▶ **Dataset**
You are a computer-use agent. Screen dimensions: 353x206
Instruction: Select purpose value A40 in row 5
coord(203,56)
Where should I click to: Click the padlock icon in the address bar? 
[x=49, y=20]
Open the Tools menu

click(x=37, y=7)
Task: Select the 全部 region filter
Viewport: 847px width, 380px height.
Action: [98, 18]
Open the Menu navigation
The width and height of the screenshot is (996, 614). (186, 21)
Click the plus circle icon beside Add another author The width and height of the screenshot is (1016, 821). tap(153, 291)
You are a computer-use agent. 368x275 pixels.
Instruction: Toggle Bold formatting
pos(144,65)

--

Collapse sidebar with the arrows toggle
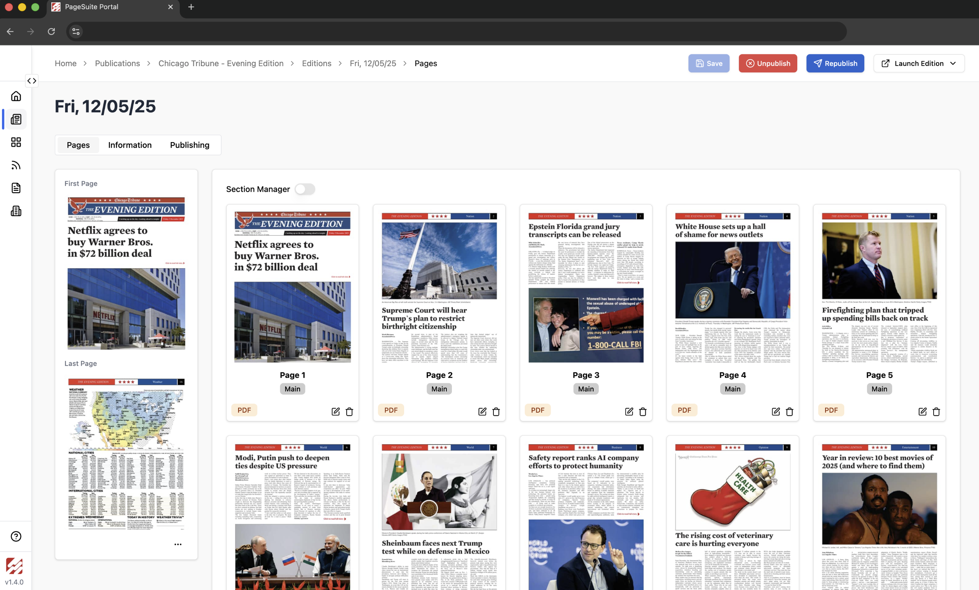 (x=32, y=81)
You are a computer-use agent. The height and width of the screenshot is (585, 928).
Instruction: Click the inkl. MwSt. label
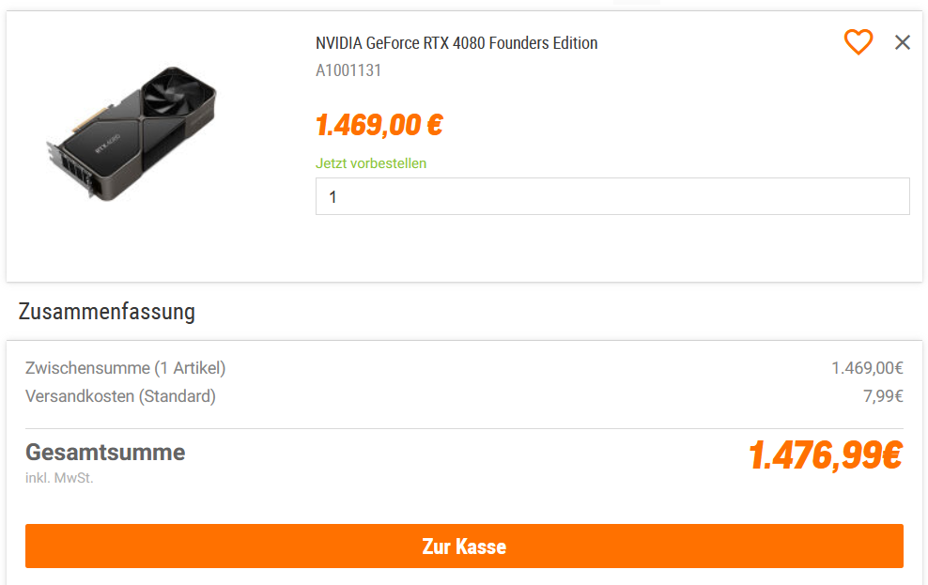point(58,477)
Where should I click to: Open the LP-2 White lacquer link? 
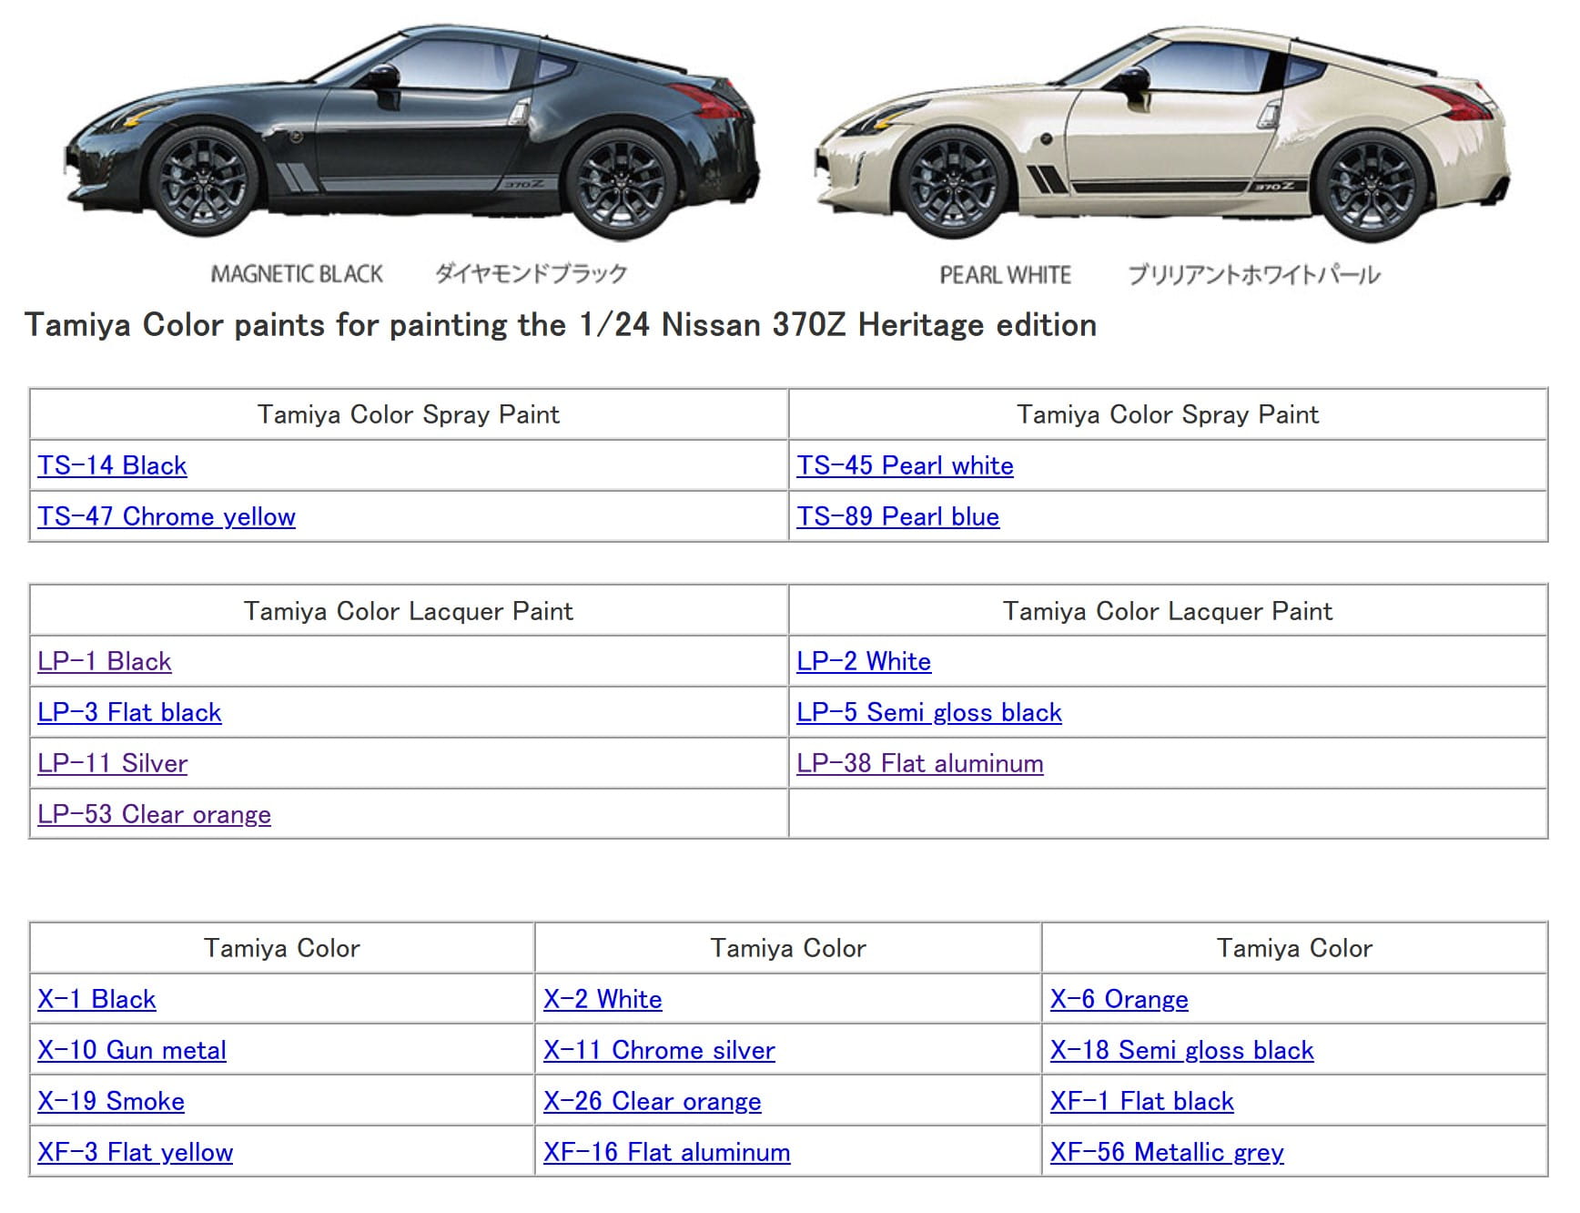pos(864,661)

---

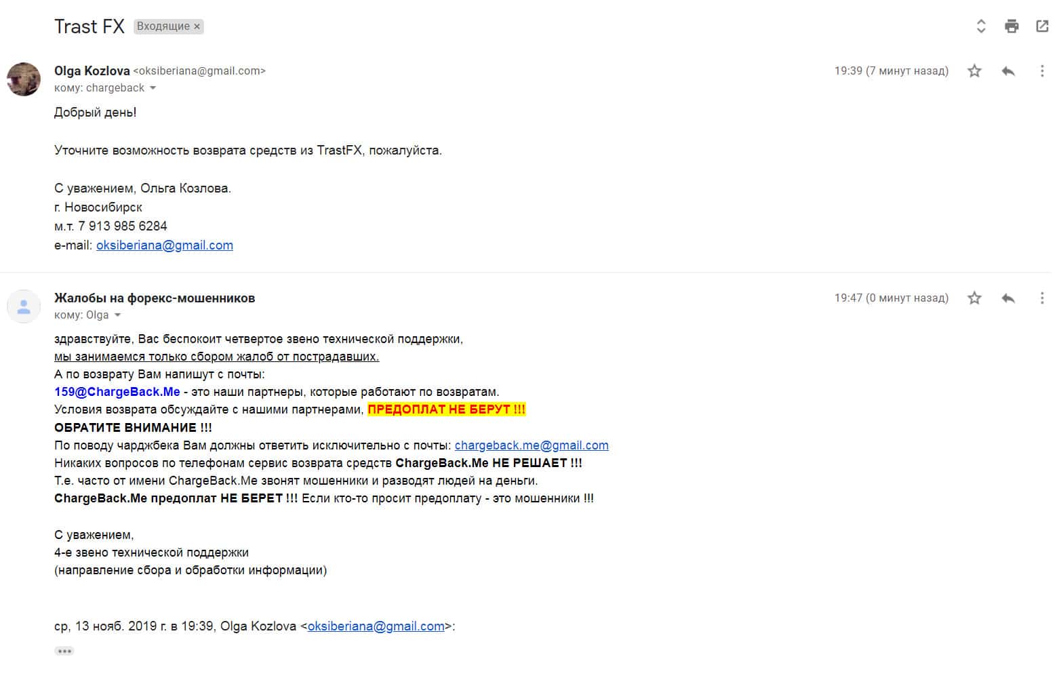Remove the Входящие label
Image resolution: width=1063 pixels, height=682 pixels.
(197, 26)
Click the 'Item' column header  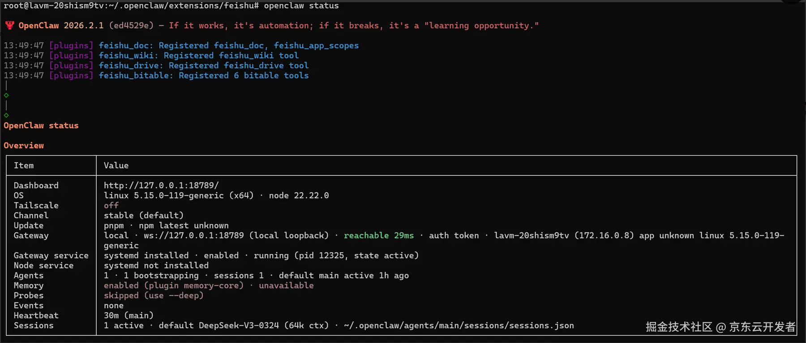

▶ **What is asked**
Can you lay out the entries as a Markdown table with the columns No. and Line, one numbered row per line and blank lines skipped? Start at the line that contains "Where should I click to: Click" and stop after the line that contains "pos(144,65)".

▶ **Response**
| No. | Line |
|---|---|
| 1 | Where should I click to: Click the padlock icon in the address bar?  |
| 2 | [x=49, y=20] |
| 3 | Open the Tools menu |
| 4 | click(x=37, y=7) |
| 5 | Task: Select the 全部 region filter |
| 6 | Viewport: 847px width, 380px height. |
| 7 | Action: [98, 18] |
| 8 | Open the Menu navigation |
| 9 | The width and height of the screenshot is (996, 614). (186, 21) |
| 10 | Click the plus circle icon beside Add another author The width and height of the screenshot is (1016, 821). tap(153, 291) |
| 11 | You are a computer-use agent. 368x275 pixels. |
| 12 | Instruction: Toggle Bold formatting |
| 13 | pos(144,65) |